* [Task objective] Tally the lines in the data that follows that include the word "Ready", and report nothing but the total.

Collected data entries

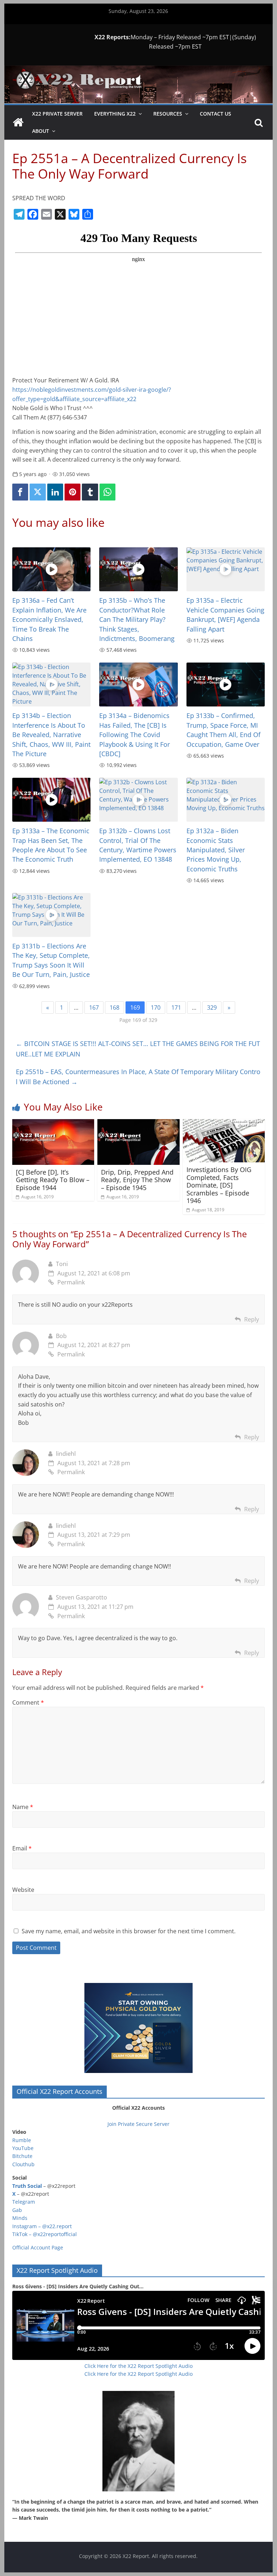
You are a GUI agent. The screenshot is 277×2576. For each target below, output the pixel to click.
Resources (167, 113)
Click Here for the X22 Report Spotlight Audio (138, 2365)
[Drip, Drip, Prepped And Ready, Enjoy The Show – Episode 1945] (138, 1123)
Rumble (21, 2140)
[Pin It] (72, 492)
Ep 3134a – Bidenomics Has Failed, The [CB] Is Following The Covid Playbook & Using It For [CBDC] (134, 734)
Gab (17, 2210)
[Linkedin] (55, 492)
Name (22, 1807)
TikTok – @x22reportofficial (44, 2234)
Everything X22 (115, 113)
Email (22, 1848)
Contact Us (215, 113)
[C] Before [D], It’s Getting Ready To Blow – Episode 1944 (52, 1180)
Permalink (71, 1282)
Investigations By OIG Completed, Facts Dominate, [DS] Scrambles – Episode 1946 (218, 1185)
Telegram (23, 2201)
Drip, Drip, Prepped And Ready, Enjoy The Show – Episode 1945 (137, 1180)
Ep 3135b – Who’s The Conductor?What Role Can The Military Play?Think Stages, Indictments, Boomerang (137, 619)
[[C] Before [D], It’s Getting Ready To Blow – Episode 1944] (53, 1123)
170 (156, 1007)
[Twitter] (37, 492)
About (40, 130)
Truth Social (27, 2185)
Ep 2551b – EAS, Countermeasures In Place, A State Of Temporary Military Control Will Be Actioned (138, 1076)
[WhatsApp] (107, 492)
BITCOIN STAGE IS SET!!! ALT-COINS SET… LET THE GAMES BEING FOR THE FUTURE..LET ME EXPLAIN (138, 1048)
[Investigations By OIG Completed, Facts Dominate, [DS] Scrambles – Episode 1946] (224, 1123)
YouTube (23, 2148)
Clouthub (23, 2164)
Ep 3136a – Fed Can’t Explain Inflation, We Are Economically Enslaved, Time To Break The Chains (49, 619)
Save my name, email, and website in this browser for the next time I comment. (129, 1931)
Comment (28, 1702)
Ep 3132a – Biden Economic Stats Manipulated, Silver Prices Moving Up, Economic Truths (215, 849)
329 (212, 1007)
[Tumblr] (90, 492)
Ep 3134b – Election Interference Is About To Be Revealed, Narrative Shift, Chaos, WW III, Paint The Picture (51, 734)
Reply (251, 1319)
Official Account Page (37, 2247)
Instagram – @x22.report (42, 2226)
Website (23, 1890)
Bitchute (22, 2156)
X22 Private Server (57, 113)
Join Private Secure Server (138, 2124)
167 (94, 1007)
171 (176, 1007)
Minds (19, 2217)
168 (114, 1007)
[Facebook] (20, 492)
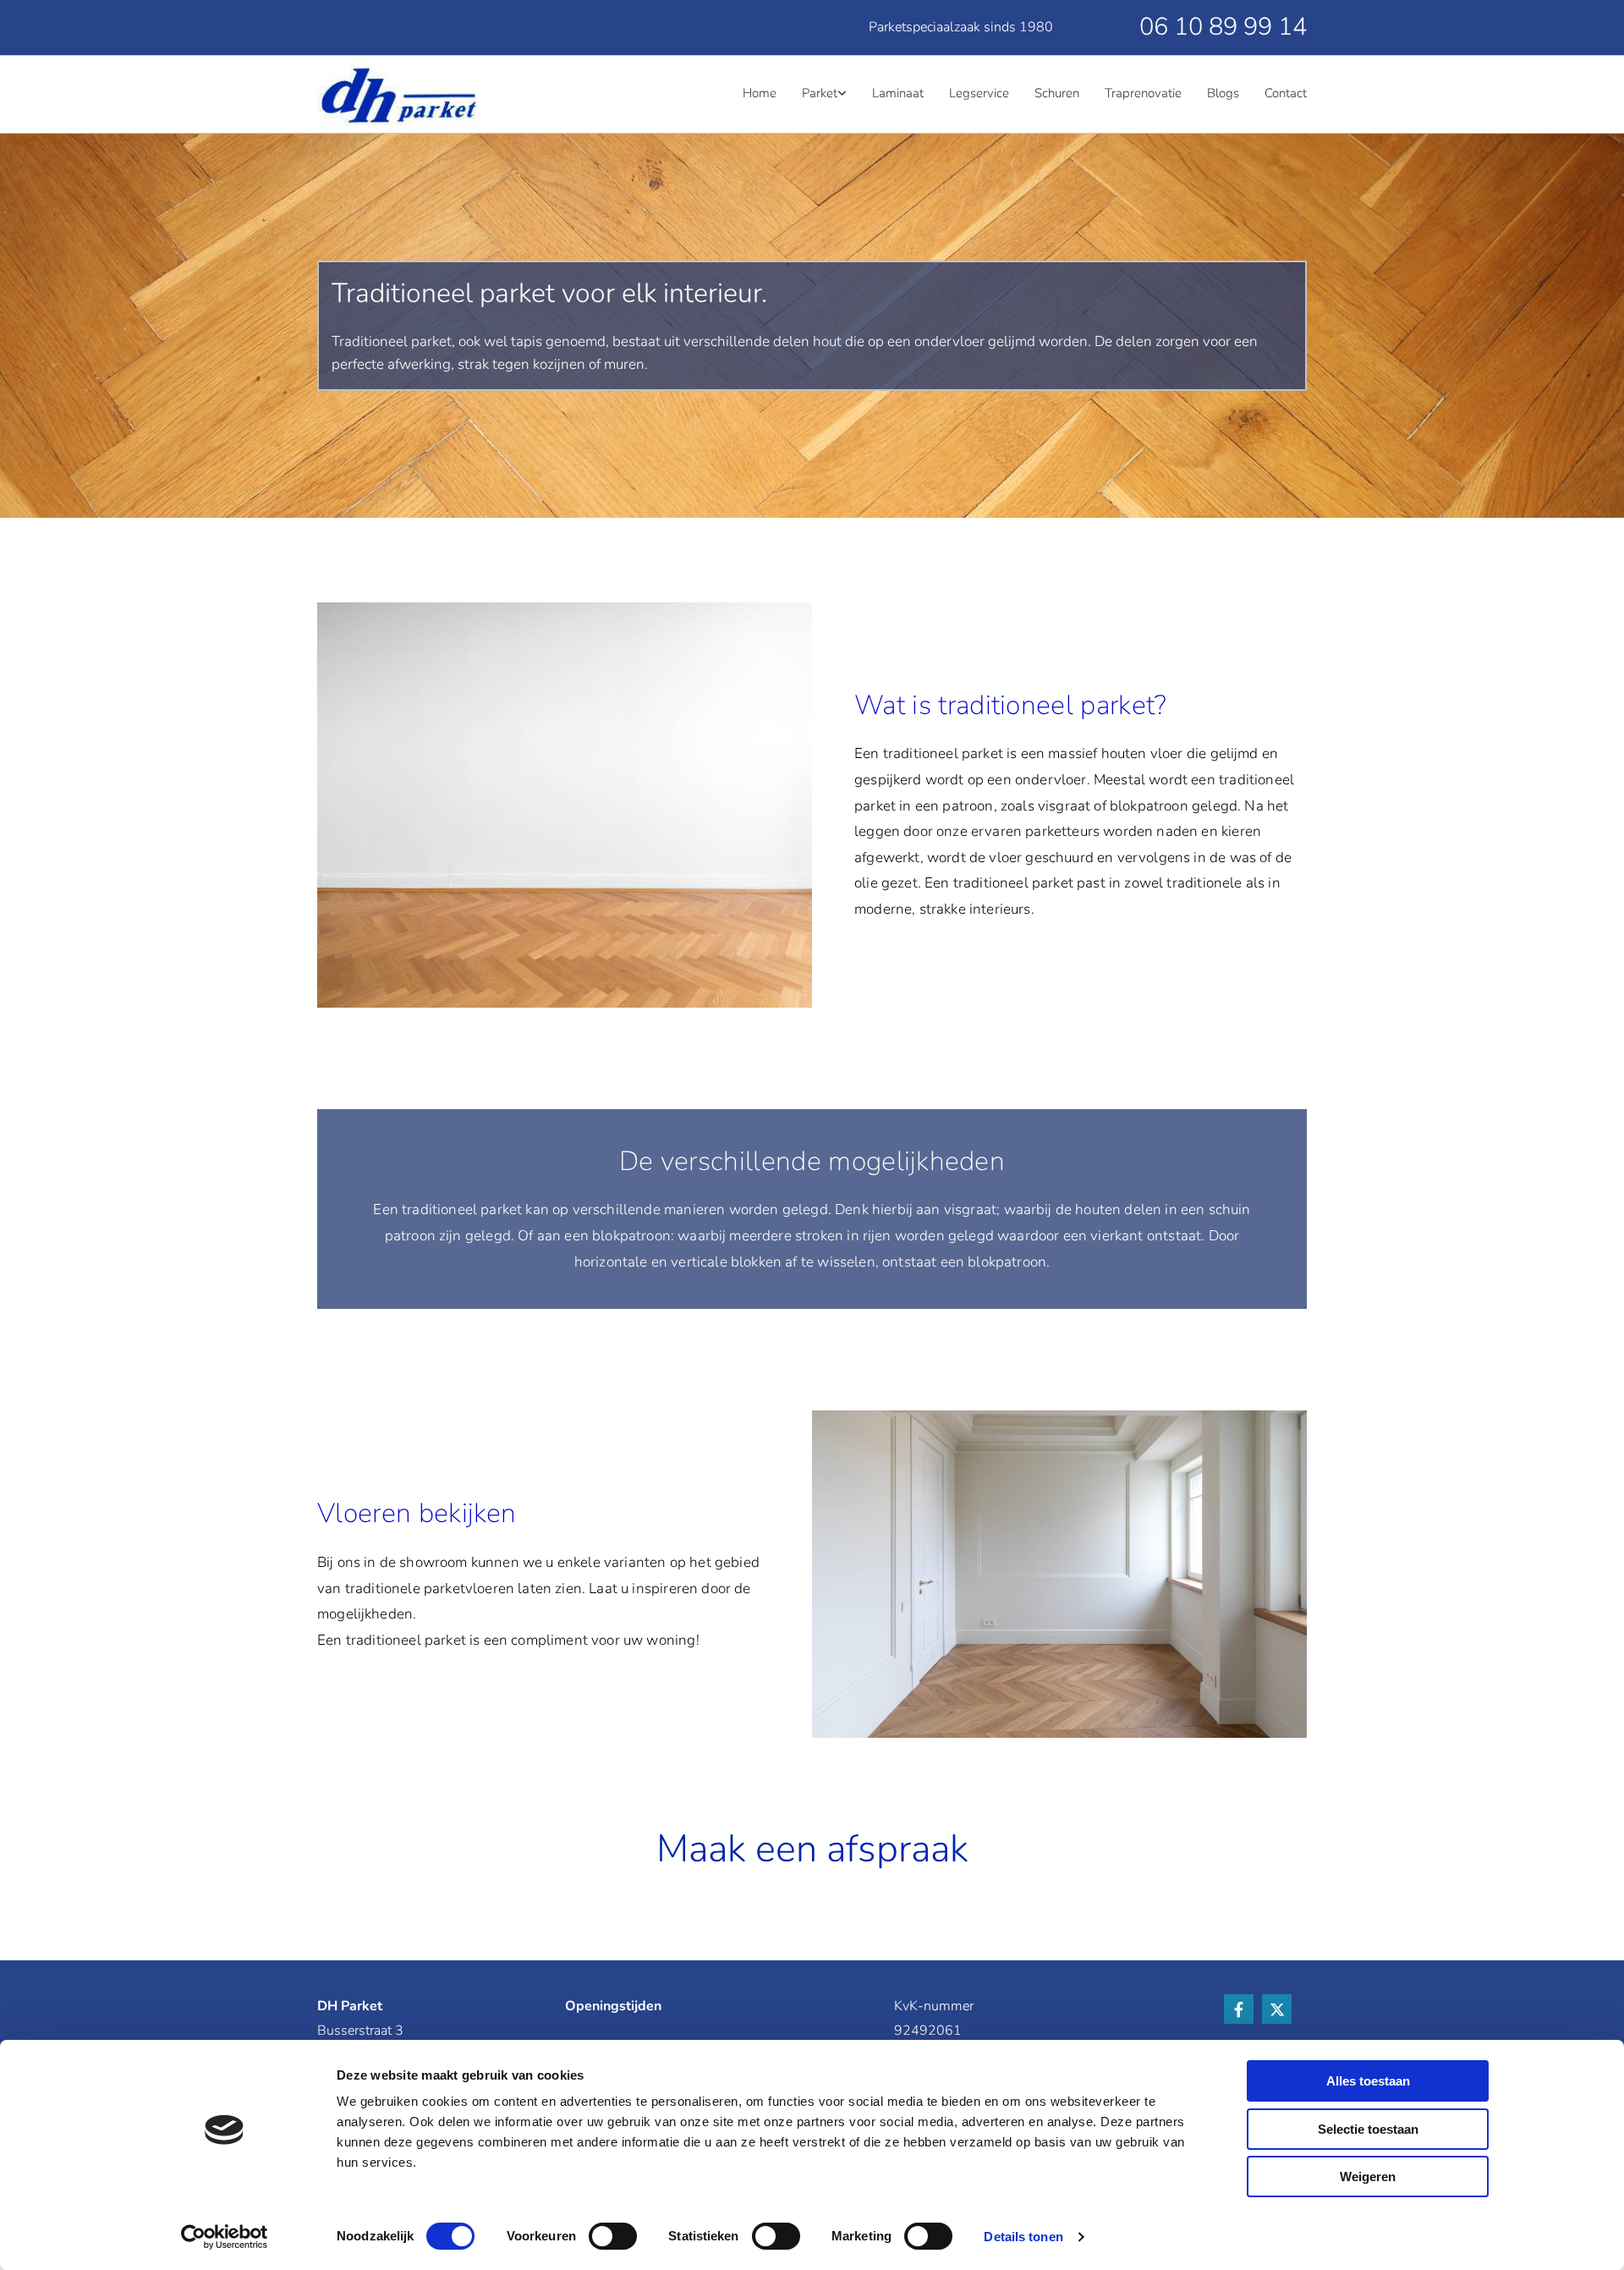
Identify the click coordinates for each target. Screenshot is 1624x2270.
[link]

* [Completed exercise] 4